Погруженный в невеселые мысли, Тарзан задумчиво стоял в дверях курительной, как вдруг его взгляд скользнул по зеркалу, висевшему напротив. Человек-обезьяна уже достаточно поднаторел в карточной игре, чтобы его внимание не привлекла странная сцена: один из игроков поднялся из-за стола, вежливо раскланялся и, проходя мимо другого, ловко опустил тому несколько карт в карман сюртука.

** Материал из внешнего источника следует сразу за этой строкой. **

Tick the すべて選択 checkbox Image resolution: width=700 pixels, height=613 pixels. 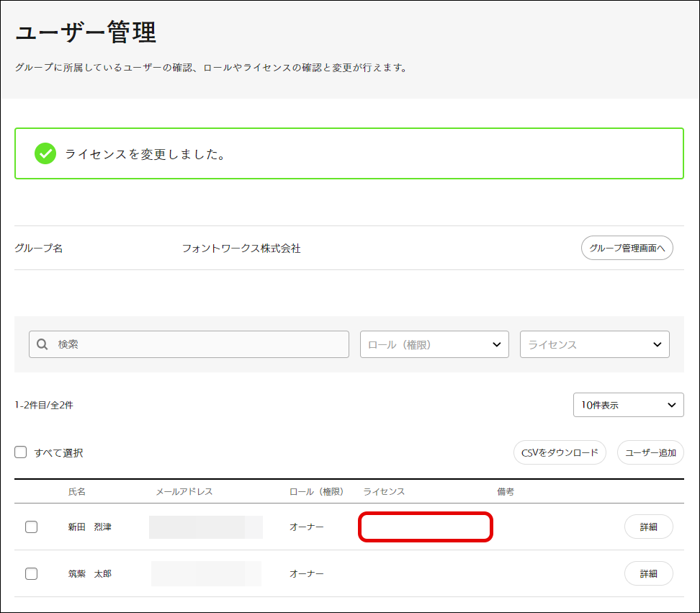[x=21, y=453]
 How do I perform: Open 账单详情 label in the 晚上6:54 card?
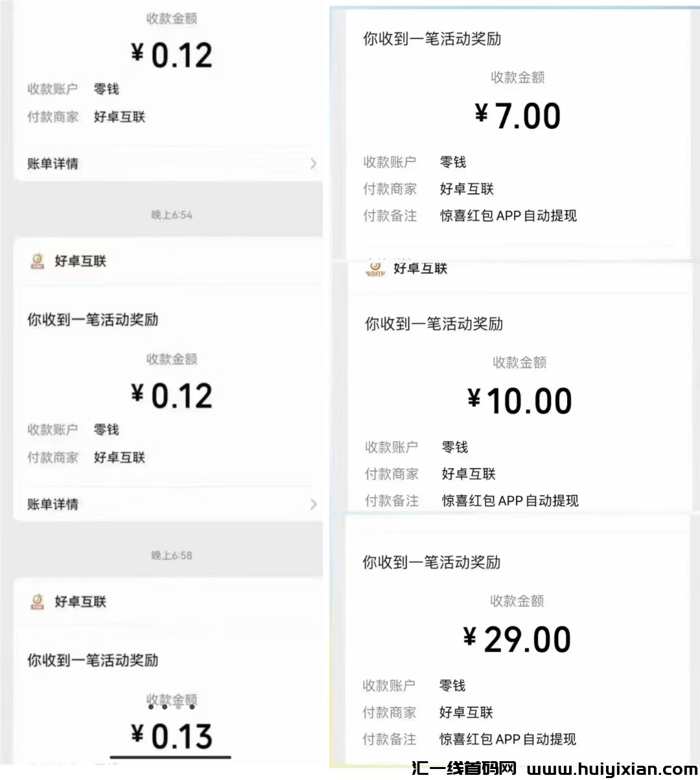(x=53, y=504)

После чего отошел в угол и лениво развалился в кресле, попыхивая сигаретой.
«Так-так!» — подумал Тарзан, узнав в этом типе одного из двух подозрительных чернявых субъектов.

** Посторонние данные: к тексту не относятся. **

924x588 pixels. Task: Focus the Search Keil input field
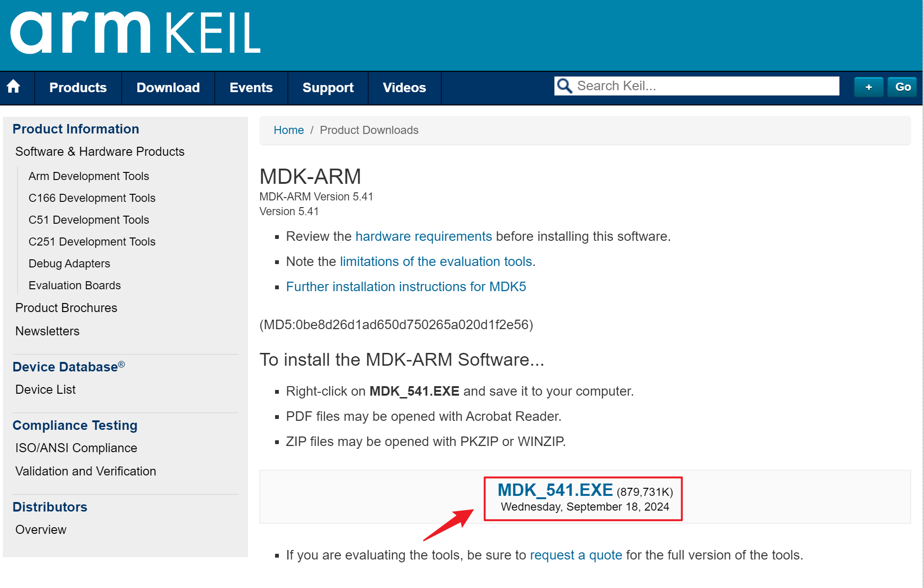point(703,86)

Второй темноволосый субчик между тем продолжал игру, и теперь человек-обезьяна не спускал с него глаз. Тарзан был почти уверен, что здесь затевается какое-то мерзкое дело, но, не зная точно, что задумали два иностранца, не решался пока ничего предпринять. Воспитанник гориллы до сих пор не мог преодолеть робости в общении с незнакомыми людьми и терпеть не мог попадать в глупые ситуации. Если бы рядом был Арно, Тарзан посоветовался бы с ним, но Джека в салоне не было, и человек-обезьяна продолжал молча наблюдать за ходом событий, следя за подозрительными личностями так, как следил бы за крадущейся к водопою львицей…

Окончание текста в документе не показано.